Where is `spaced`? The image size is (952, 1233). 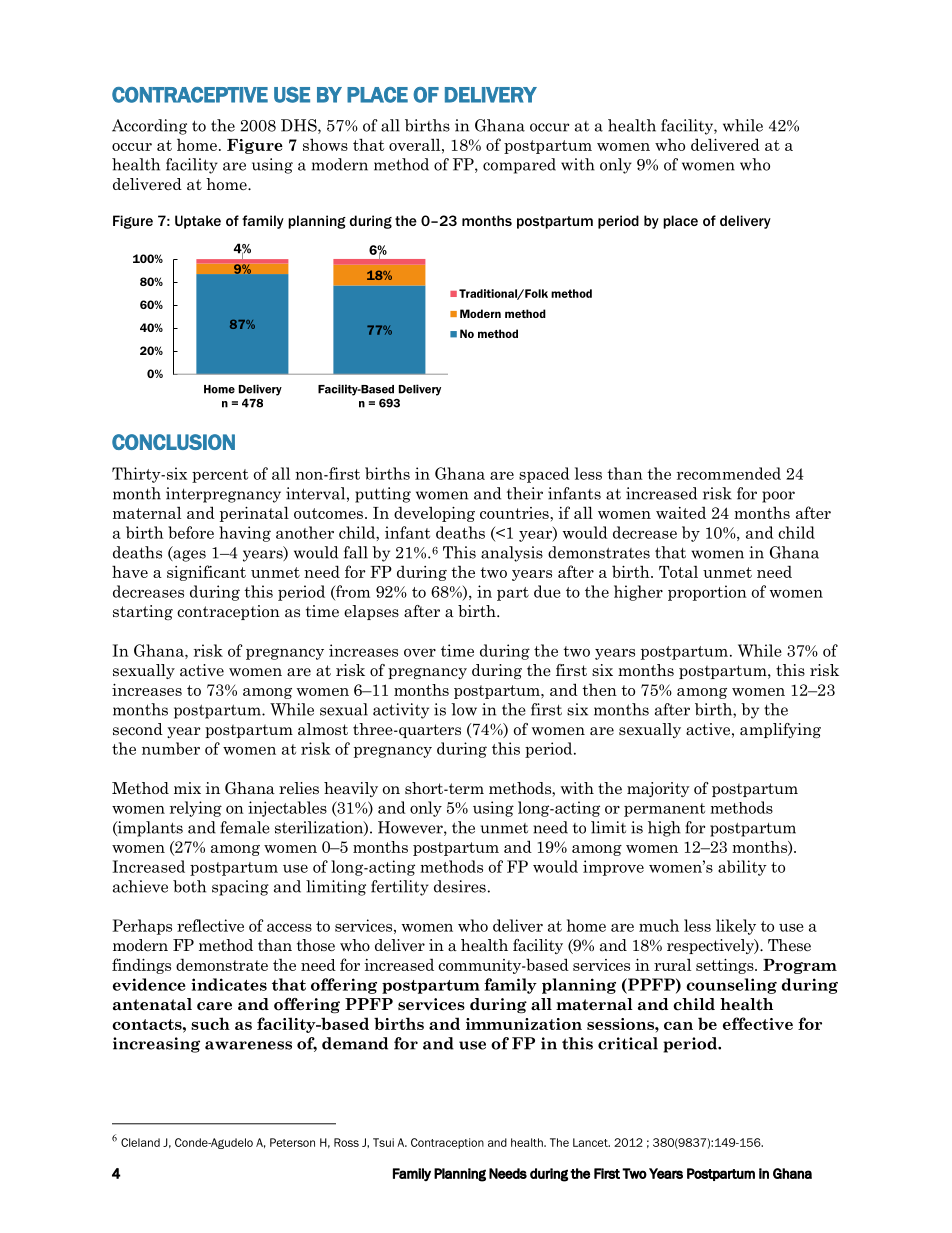
spaced is located at coordinates (544, 475).
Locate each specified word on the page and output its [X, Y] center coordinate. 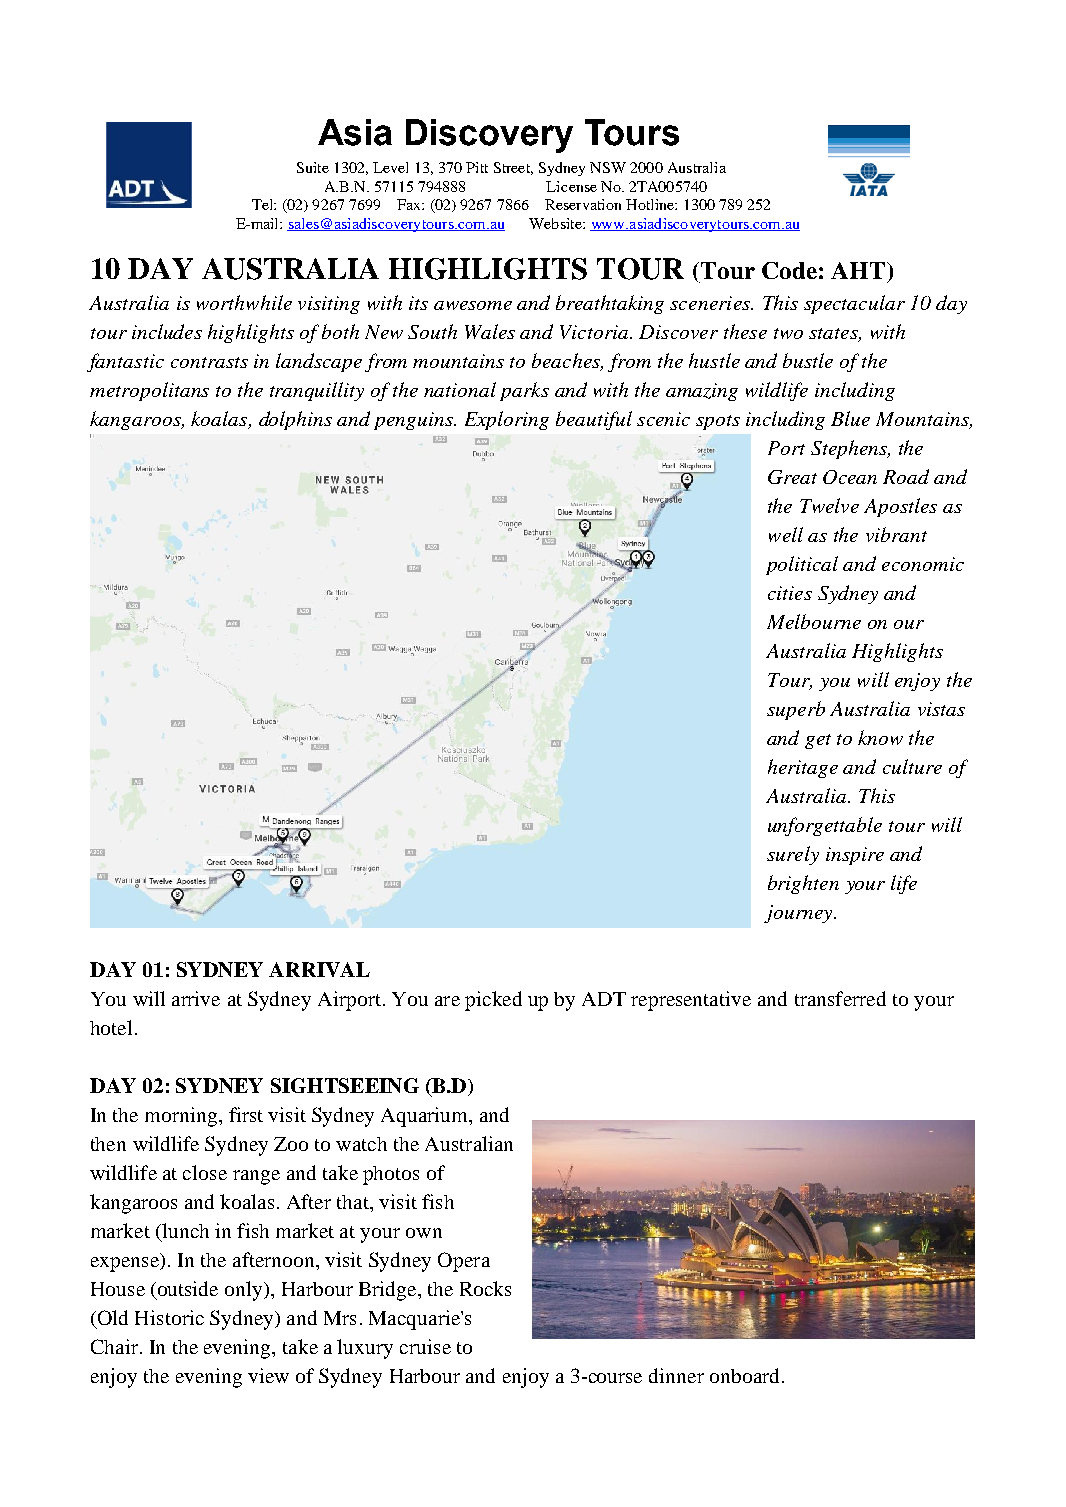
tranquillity [317, 391]
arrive [196, 998]
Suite [313, 167]
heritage [803, 768]
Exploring [507, 420]
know [880, 737]
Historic [169, 1317]
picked [493, 1001]
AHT [859, 270]
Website [556, 223]
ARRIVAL [319, 969]
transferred [840, 998]
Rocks [485, 1288]
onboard [744, 1375]
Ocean [850, 477]
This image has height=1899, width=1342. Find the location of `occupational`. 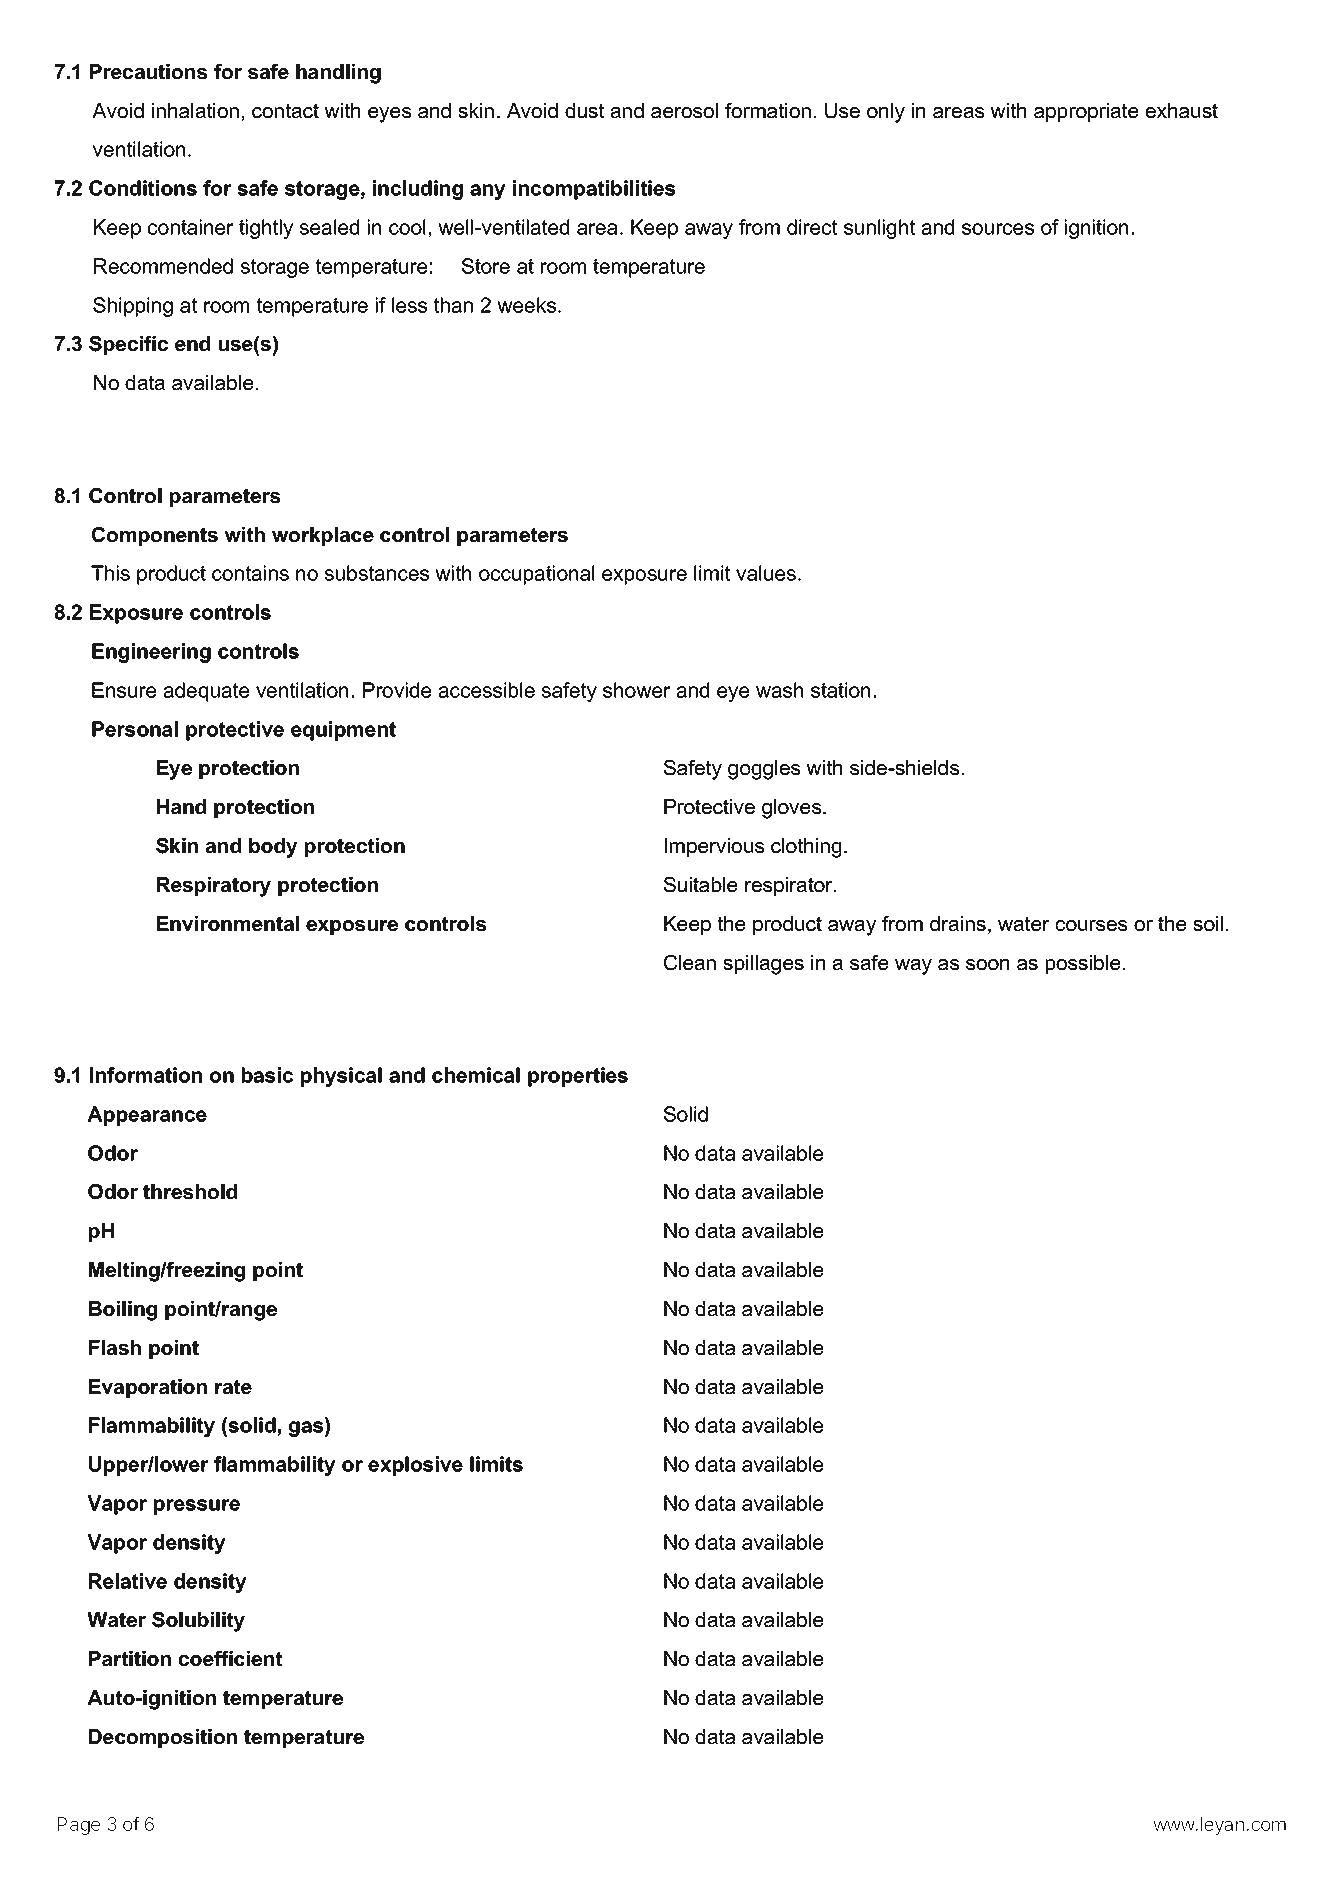

occupational is located at coordinates (536, 575).
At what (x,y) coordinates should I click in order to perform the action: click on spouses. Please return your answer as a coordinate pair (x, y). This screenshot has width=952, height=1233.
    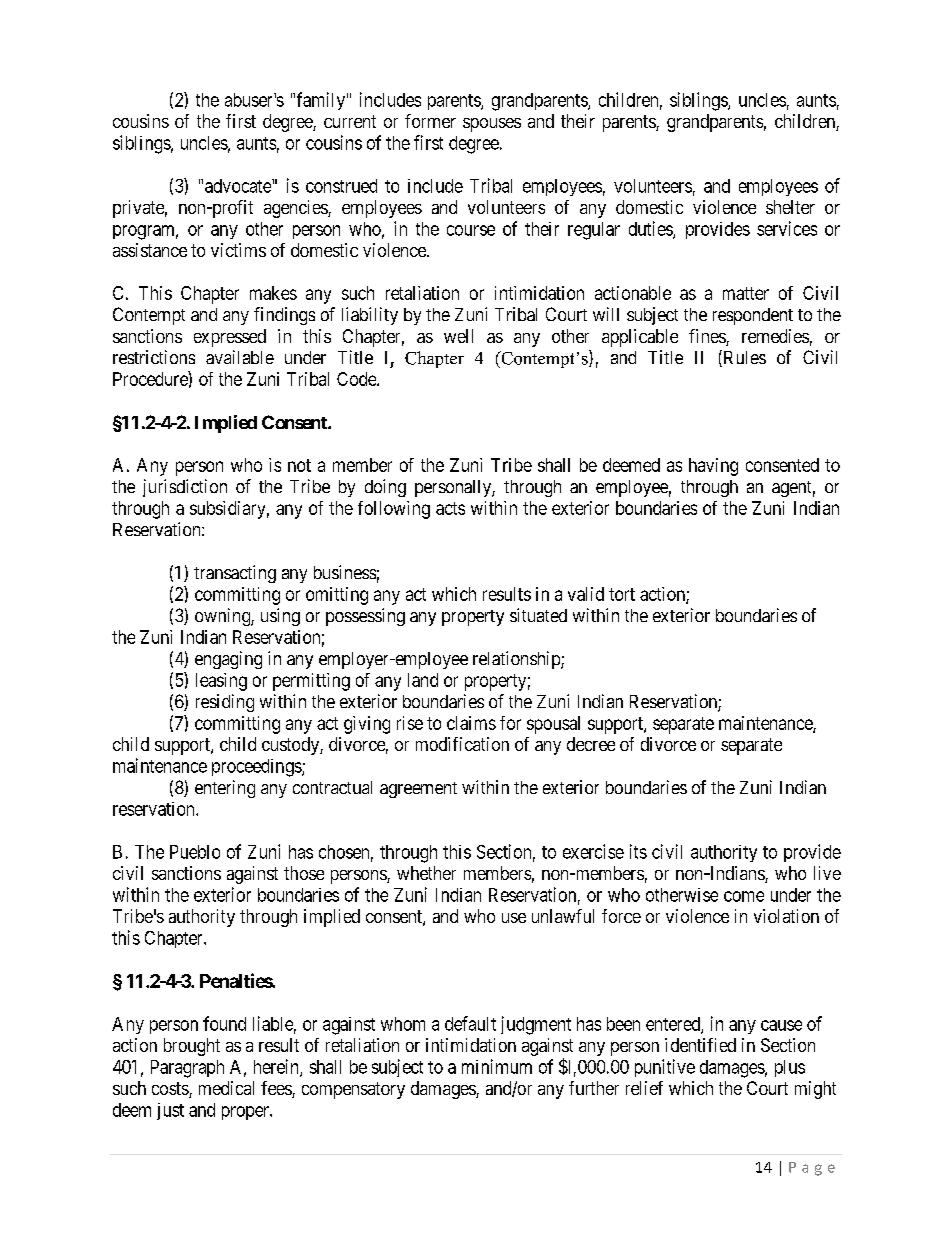
    Looking at the image, I should click on (492, 125).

* What to work on
Recast every line of the entries above as a numbered list, leaving out blank lines and the pictures.

* Answer in full
1. Where is `spaced`? The image size is (952, 1233). 
2. spaced is located at coordinates (544, 475).
3. Locate each specified word on the page and output its [X, Y] center coordinate. 
4. tranquillity [317, 391]
5. arrive [196, 998]
6. Suite [313, 167]
7. heritage [803, 768]
8. Exploring [507, 420]
9. know [880, 737]
10. Historic [169, 1317]
11. picked [493, 1001]
12. AHT [859, 270]
13. Website [556, 223]
14. ARRIVAL [319, 969]
15. transferred [840, 998]
16. Rocks [485, 1288]
17. onboard [744, 1375]
18. Ocean [850, 477]
19. This image has height=1899, width=1342. Find the location of `occupational`. 
20. occupational is located at coordinates (536, 575).
21. At what (x,y) coordinates should I click in order to perform the action: click on spouses. Please return your answer as a coordinate pair (x, y). This screenshot has width=952, height=1233.
22.     Looking at the image, I should click on (492, 125).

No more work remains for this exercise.